YOUR INSTRUCTIONS: Reading the listing below, count the lines that contain the word "will" and give that count alone.
►
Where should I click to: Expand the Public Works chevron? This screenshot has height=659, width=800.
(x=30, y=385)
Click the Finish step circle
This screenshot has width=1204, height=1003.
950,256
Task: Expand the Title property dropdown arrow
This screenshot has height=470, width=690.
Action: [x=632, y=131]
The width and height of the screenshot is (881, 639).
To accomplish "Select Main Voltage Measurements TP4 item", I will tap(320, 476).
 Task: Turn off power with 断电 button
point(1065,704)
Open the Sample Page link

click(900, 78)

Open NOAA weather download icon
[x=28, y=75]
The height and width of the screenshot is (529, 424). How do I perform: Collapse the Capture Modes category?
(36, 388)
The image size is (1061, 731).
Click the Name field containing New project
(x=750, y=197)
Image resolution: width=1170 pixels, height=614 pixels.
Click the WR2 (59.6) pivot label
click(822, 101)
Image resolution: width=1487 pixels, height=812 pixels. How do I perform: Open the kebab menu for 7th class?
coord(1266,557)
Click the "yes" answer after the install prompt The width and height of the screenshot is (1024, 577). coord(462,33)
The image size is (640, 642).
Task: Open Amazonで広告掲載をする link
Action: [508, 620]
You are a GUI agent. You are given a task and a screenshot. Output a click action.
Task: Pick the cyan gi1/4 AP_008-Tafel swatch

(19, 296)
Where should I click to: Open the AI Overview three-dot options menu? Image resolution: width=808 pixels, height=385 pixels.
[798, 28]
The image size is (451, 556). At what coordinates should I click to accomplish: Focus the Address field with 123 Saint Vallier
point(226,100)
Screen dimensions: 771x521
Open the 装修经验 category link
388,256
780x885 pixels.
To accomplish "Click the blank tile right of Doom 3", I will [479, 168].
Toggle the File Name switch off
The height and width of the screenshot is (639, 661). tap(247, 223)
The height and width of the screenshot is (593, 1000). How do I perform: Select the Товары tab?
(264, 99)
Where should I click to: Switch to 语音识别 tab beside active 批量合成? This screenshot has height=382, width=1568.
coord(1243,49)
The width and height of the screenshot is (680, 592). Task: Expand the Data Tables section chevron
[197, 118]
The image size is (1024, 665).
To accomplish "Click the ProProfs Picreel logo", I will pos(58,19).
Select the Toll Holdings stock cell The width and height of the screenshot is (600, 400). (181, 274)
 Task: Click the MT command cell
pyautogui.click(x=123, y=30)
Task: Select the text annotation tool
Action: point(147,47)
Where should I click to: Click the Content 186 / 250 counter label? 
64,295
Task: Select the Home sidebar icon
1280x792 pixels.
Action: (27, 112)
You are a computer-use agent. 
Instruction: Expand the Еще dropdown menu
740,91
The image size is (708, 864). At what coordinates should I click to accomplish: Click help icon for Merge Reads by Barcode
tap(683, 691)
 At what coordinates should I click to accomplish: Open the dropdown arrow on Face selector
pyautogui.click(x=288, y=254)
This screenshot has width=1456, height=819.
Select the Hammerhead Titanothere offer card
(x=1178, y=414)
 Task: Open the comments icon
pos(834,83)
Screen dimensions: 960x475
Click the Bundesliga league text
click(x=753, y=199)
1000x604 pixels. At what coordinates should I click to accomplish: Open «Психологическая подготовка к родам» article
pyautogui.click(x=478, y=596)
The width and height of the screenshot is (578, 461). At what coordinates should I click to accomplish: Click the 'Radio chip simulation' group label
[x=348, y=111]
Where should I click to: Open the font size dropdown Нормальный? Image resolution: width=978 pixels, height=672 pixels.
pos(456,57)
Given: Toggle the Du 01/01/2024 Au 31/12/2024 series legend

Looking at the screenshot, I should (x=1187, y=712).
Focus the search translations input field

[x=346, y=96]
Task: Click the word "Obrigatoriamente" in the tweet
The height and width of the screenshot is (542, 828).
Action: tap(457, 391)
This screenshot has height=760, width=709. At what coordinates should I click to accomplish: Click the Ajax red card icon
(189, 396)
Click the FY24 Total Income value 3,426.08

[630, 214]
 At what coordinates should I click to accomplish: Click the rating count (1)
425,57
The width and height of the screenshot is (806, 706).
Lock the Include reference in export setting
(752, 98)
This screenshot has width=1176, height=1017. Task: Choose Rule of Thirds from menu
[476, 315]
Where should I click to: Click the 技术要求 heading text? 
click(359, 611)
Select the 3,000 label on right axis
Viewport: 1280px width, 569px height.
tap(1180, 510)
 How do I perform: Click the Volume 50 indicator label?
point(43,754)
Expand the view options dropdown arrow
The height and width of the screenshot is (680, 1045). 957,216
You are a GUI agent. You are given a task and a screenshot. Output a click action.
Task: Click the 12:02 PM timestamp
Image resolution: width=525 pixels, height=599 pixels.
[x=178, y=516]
◄
ANSWER AREA: 3